SOURCE

##########

Assembling a list of every challenge every one ever had, when approaching a new code base, is not constructive, in the sense that it has minimal (if any) chance of building up to a useful Q&A thread. Some of the problems with questions that fall into the "equal answers" category are:

  • When does it end?

    Every user who ever had to face a new code base can add their answer, why wouldn't they? But how is that helpful? It would be extremely interesting to read (for a while) but after a point it would be just a big pile of repetitive answers.

  • How do we vote?

    We are not looking for a single answer to every question, but we are looking for a clear set of parameters to decide if an answer is useful or not (not interesting, useful). We need those parameters so we can vote, sensibly, and help the most useful answer(s) float at the top.

    Certainly you can pick the best answer (for you) by marking it as accepted, but that doesn't really mean much, the community has final say in choosing the best answer. For me to vote, I need to know if the answer is useful, i.e. if I can refer back to it when I face a similar problem or not. If I don't know that, I don't know how to vote.

##########

EXTRACTED MATERIAL

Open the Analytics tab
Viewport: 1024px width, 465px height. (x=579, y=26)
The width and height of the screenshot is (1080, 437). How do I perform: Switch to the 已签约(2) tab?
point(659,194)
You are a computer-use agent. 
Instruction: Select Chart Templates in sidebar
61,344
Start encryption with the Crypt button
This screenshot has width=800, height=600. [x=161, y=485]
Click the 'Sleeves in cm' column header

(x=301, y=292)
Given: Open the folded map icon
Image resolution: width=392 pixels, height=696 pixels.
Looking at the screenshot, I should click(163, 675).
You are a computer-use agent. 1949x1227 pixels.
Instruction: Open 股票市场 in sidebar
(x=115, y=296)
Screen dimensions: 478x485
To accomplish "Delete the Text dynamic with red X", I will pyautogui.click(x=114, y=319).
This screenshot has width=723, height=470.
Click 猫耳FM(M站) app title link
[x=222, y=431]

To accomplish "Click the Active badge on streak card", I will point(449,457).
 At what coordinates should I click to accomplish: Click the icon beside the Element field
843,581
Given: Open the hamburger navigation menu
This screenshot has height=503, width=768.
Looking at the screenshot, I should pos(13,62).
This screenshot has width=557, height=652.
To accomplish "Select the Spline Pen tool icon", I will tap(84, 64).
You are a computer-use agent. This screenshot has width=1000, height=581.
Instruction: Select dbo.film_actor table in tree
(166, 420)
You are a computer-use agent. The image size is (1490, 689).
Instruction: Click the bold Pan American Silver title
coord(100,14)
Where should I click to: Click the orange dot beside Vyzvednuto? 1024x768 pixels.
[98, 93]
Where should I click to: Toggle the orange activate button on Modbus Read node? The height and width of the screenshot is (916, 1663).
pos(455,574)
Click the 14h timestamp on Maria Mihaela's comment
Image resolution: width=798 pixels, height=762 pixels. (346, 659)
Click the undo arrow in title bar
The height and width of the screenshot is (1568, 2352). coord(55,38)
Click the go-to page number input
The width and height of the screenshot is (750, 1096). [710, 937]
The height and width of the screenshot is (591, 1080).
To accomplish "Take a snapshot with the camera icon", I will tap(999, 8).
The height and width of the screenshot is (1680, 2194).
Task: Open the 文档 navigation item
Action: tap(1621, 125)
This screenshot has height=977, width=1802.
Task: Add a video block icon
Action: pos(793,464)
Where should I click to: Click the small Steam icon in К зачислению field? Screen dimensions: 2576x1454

##########

WHAT YOU SHOULD DO
Translate this sentence from the passage on "equal answers" questions above into Spanish: "If I don't know that, I don't know how to vote."

THE RESPONSE
Si no sé eso, no sé cómo votar.